RUU KUHP Ancam Kriminalisasi Kritikan Masyarakat
Sejumlah rumusan dalam Rancangan Undang-Undang Kitab Undang-undang Hukum Pidana (RUU KUHP) dianggap dapat melanggar hak kebebasan berekspresi masyarakat di Indonesia. Alasannya, banyak pasal tersebut yang berpotensi mengkriminalisasi masyarakat ketika melakukan kritik atau menyatakan aspirasi dan pendapatnya.
Pengacara LBH Pers Gading Yonggar Ditya memaparkan, terdapat 15 klausul dalam berbagai pasal yang dapat melanggar hak tersebut, seperti penghinaan terhadap presiden dan wakil presiden, kepala negara dan wakil kepala negara sahabat, dan penghinaan terhadap pemerintah (263, 264, 269, 284, 285). Lalu, pencemaran nama baik (540), fitnah (541), penghinaan ringan (543), pengaduan fitnah (545).
Kemudian, pencemaran orang yang sudah meninggal (548, 549), penghinaan terhadap simbol negara (281, 282, 283), penghinaan terhadap kekuasaan umum dan lembaga negara (407), penyebaran dan pengembangan ajaran komunisme, marxisme, dan leninisme (219, 220).
(Baca juga: Dikecam, Rancangan KUHP Berpotensi Membungkam Kebebasan Pers)
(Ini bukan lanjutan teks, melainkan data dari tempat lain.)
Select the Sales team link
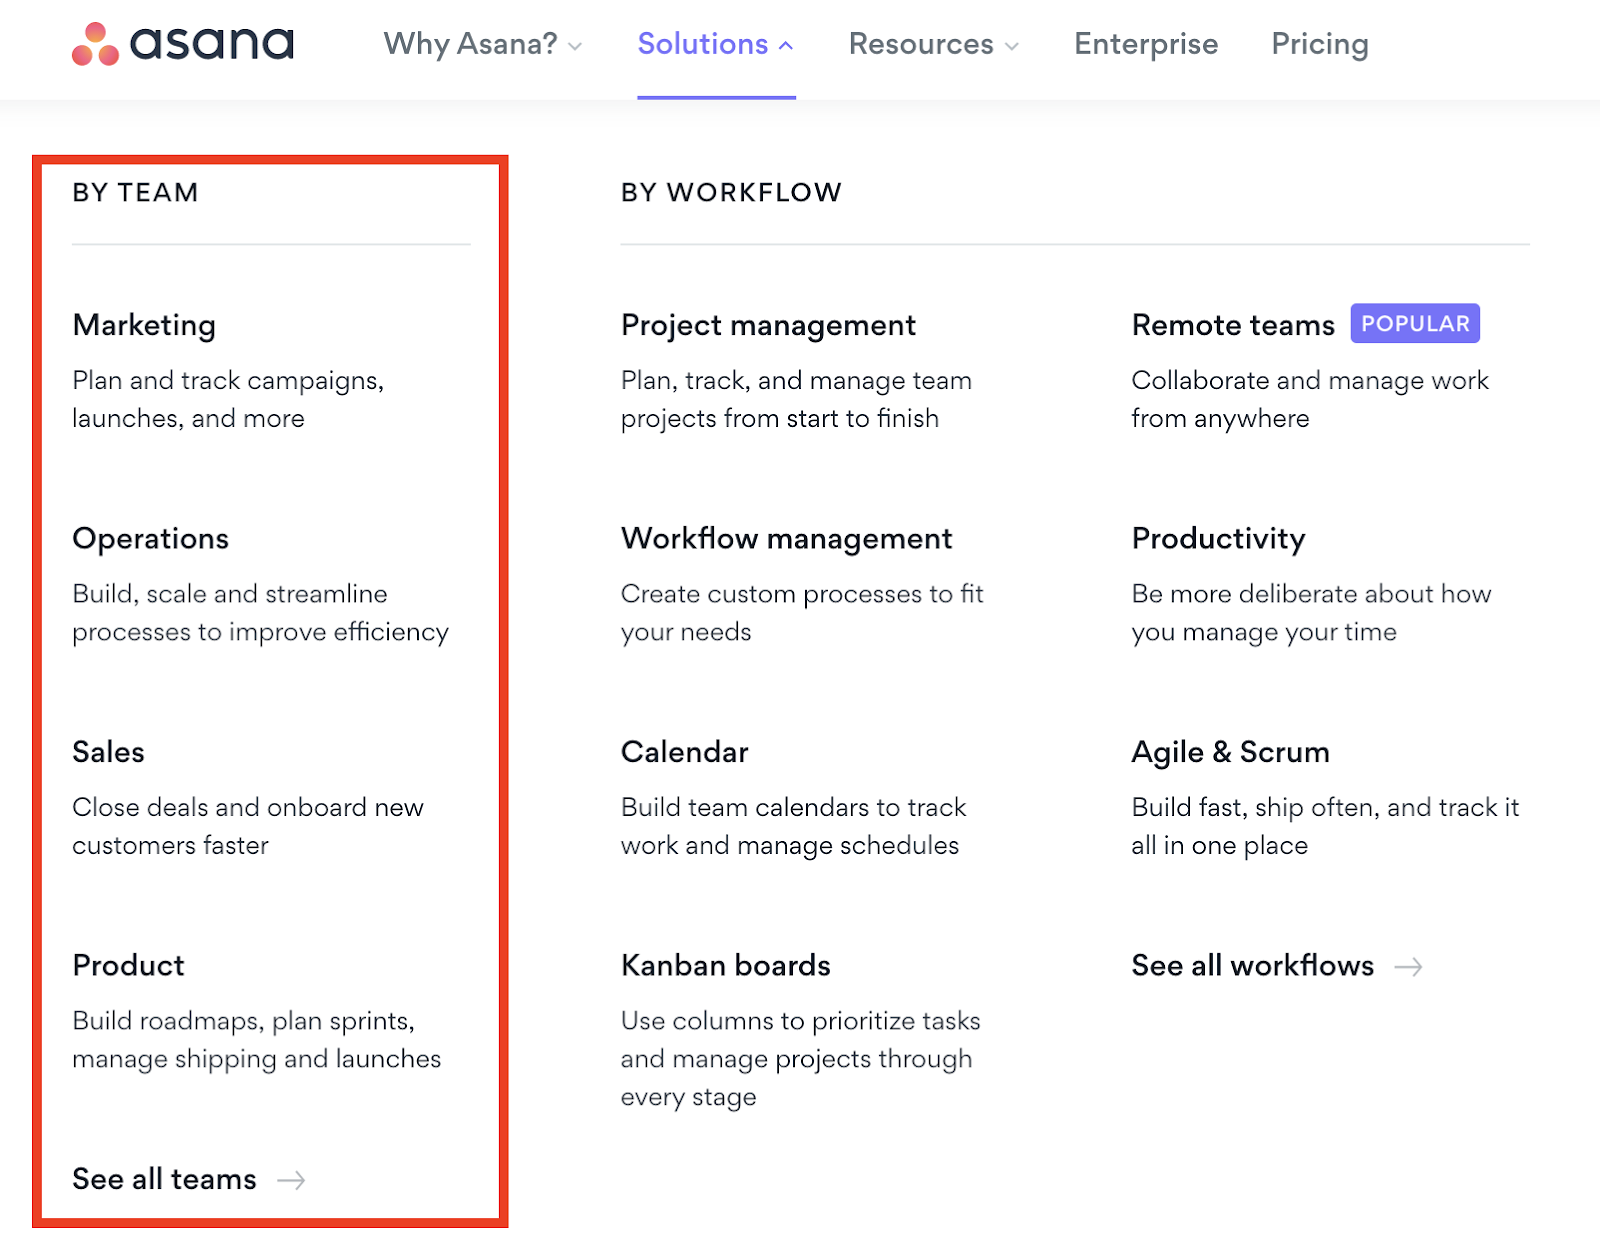1600x1257 pixels. pos(108,752)
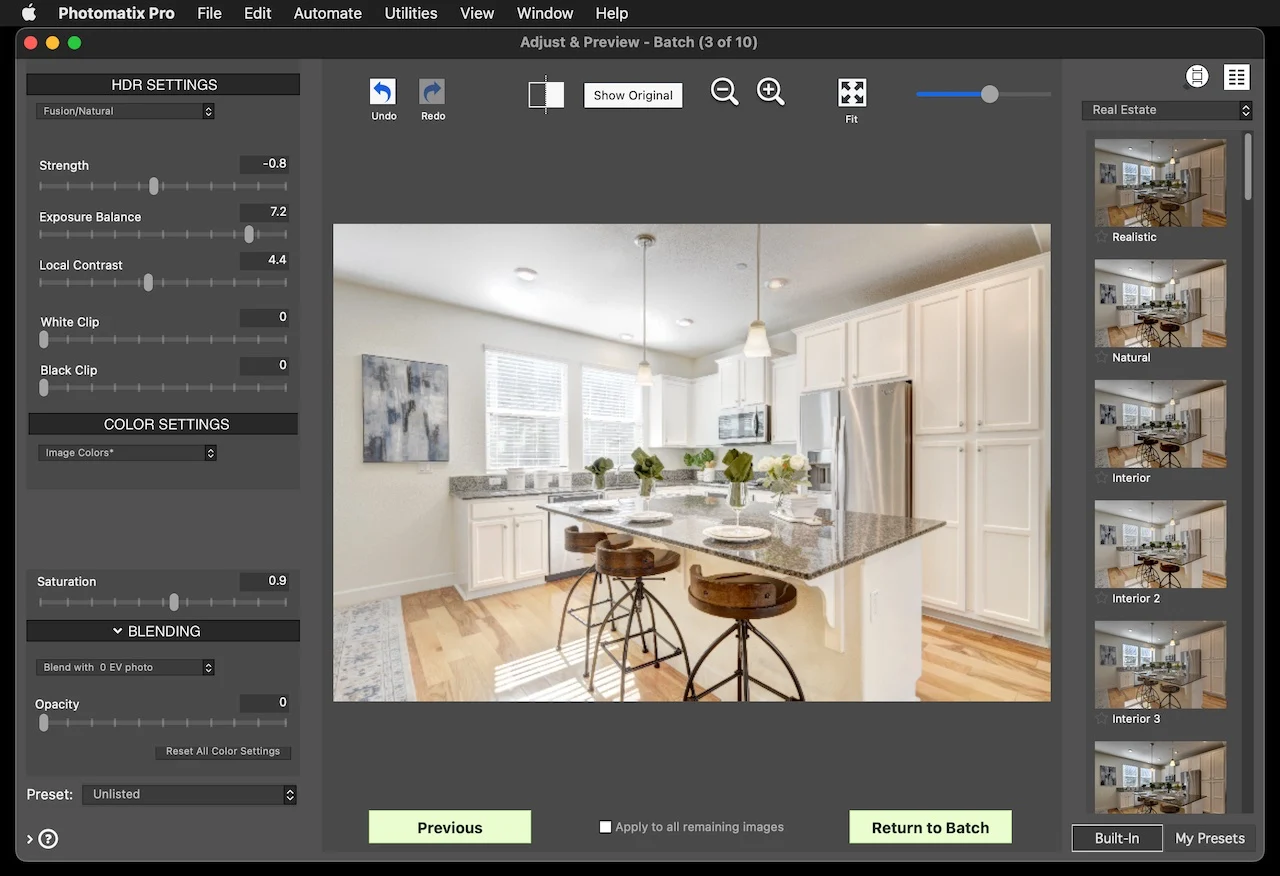Toggle the split preview icon
The height and width of the screenshot is (876, 1280).
(546, 94)
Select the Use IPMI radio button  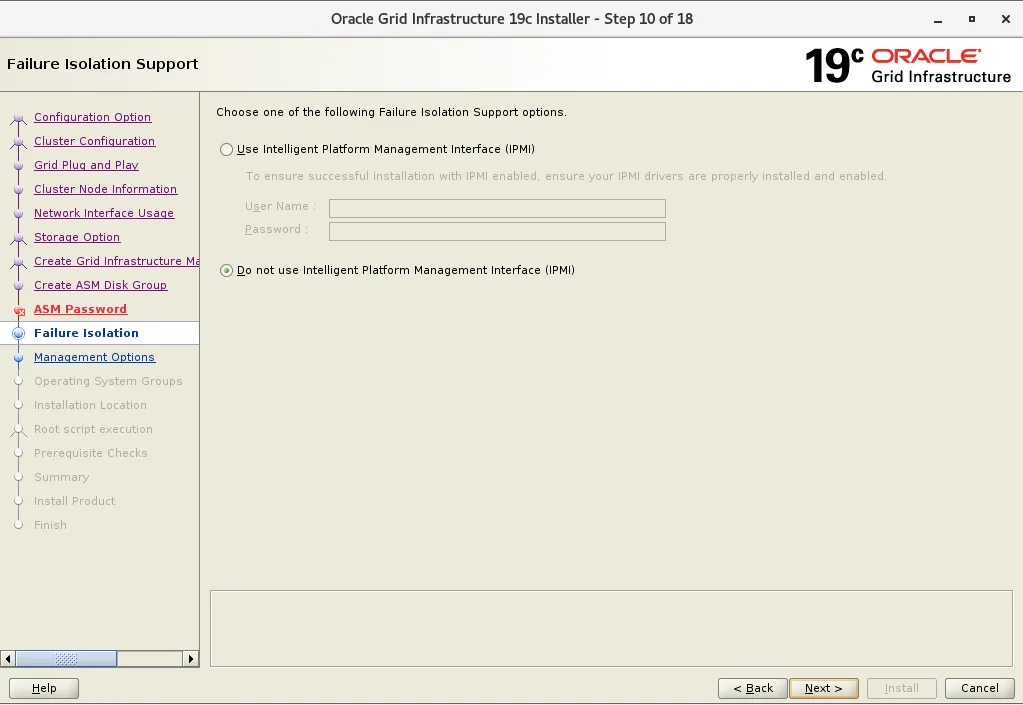click(226, 149)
Lalu, pernyataan perasaan permusuhan atau penghinaan terhadap kelompok tertentu (286-289), penghasutan untuk meniadakan keyakinan terhadap agama (350), tindak pidana terhadap kehidupan beragama dan sarana ibadah (352), dan tindak pidana pembocoran rahasia (551), serta pelanggaran kesusilaan (469, 470, 471, 475).
Menurut Gading, secara umum berbagai pasal tersebut tak memiliki rumusan yang jelas, alhasil menjadi multitafsir. "Sehingga bisa ditafsirkan subjektif oleh penegak hukum," kata Gading di Jakarta, Selasa (13/2).
Khusus untuk klausul penghinaan presiden, Gading menyebut jika munculnya pasal tersebut sangat aneh. Sebab, pasal tersebut sebenarnya sudah pernah dibatalkan oleh Mahkamah Konstitusi melalui Putusan Nomor 013-022/PUU-IV/2006.
Dalam putusan MK tersebut, pembatalan dipertimbangkan karena martabat presiden dan wakil presiden berhak dihormati secara protokoler. Namun, keduanya tidak dapat diberikan keistimewaan yang menyebabkannya memperoleh kedudukan dan perlakuan sebagai manusia secara substantif bebeda di hadapan hukum.
(Baca juga: KPK Soroti Kejanggalan Tak Bisa Usut Korupsi Sektor Swasta di KUHP)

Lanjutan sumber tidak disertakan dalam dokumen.